Problem to solve: Word for word, copy the line containing "Given: Click the Padding Left input field" and every line after it in the records below, leaving pictures out.

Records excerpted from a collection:
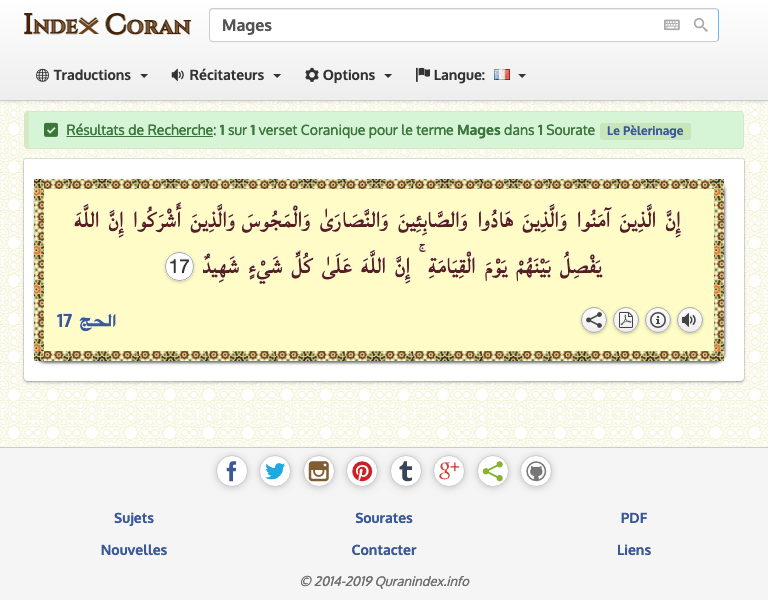Click the search magnifier icon
This screenshot has width=768, height=600.
[x=701, y=25]
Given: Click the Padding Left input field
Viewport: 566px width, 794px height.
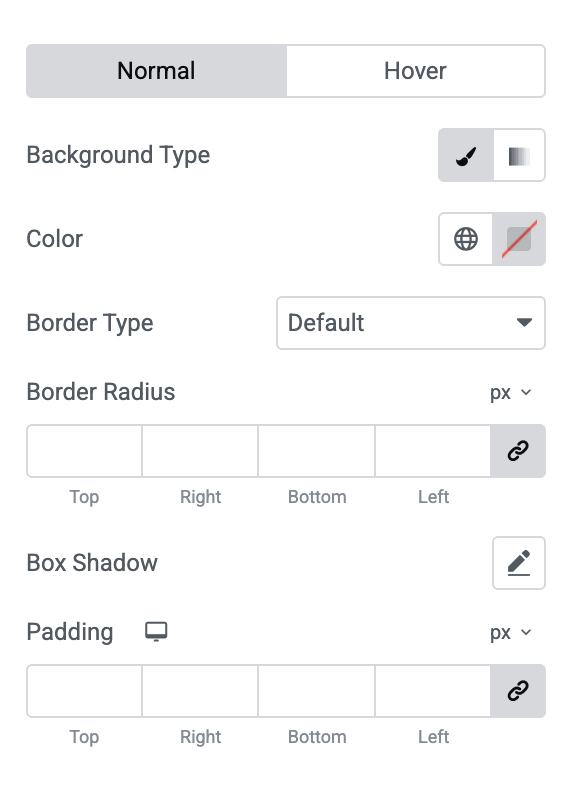Looking at the screenshot, I should pos(433,691).
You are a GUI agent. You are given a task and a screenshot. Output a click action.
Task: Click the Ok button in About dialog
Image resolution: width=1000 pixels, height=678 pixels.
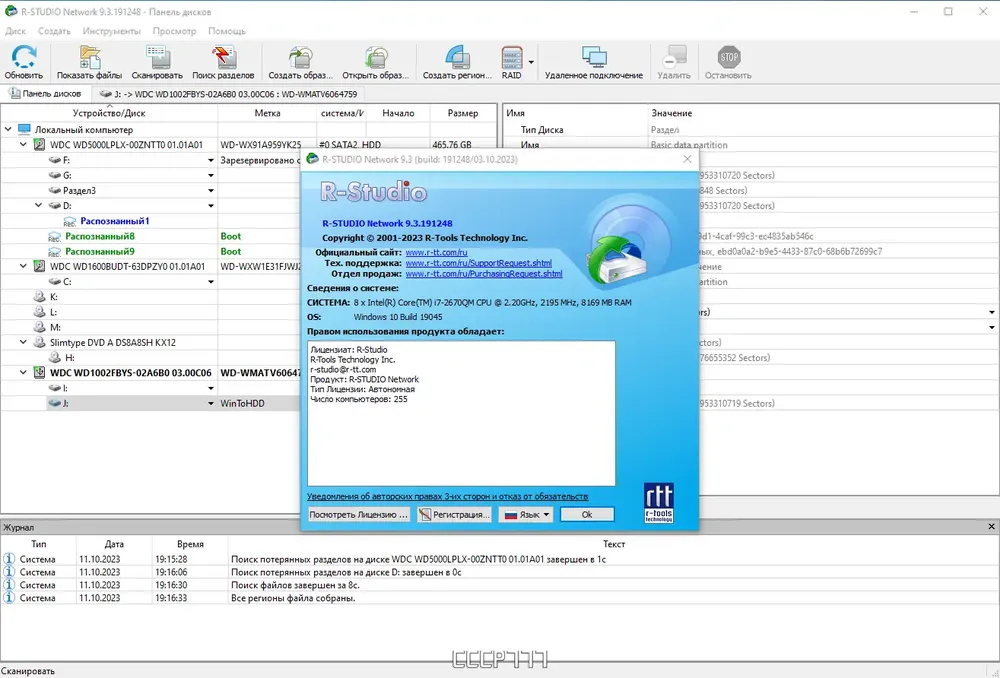click(x=587, y=514)
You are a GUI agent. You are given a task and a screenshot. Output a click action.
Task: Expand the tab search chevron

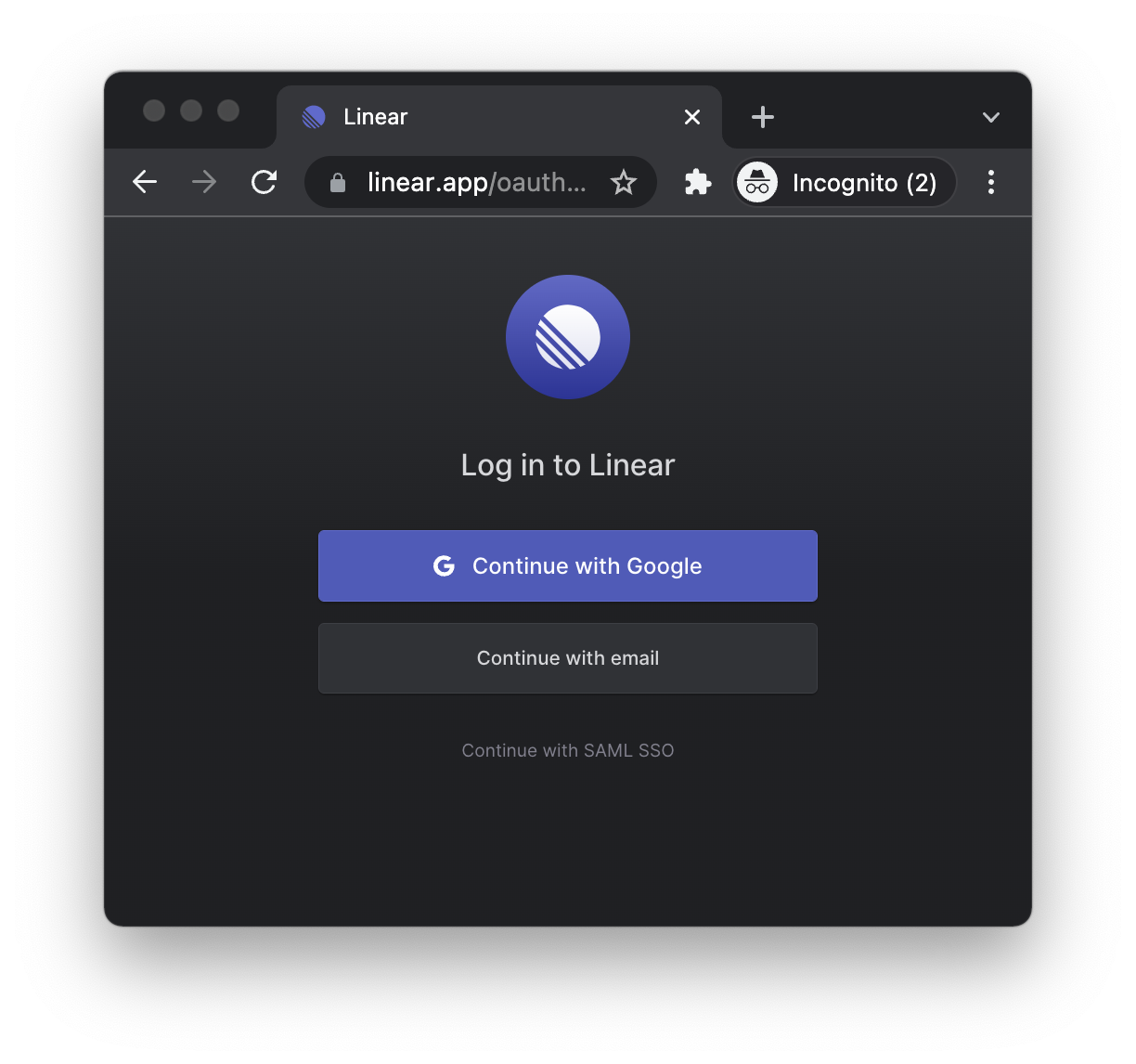pos(991,117)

Exercise solution:
Given: Click the Padding Left input field
Viewport: 566px width, 794px height.
Looking at the screenshot, I should pos(433,691).
You are a GUI agent. You are given a task and a screenshot. Output a click action.
Task: Click the Ok button in About dialog
Image resolution: width=1000 pixels, height=678 pixels.
click(x=587, y=514)
You are a GUI agent. You are given a task and a screenshot. Output a click action.
Task: Expand the tab search chevron

pos(991,117)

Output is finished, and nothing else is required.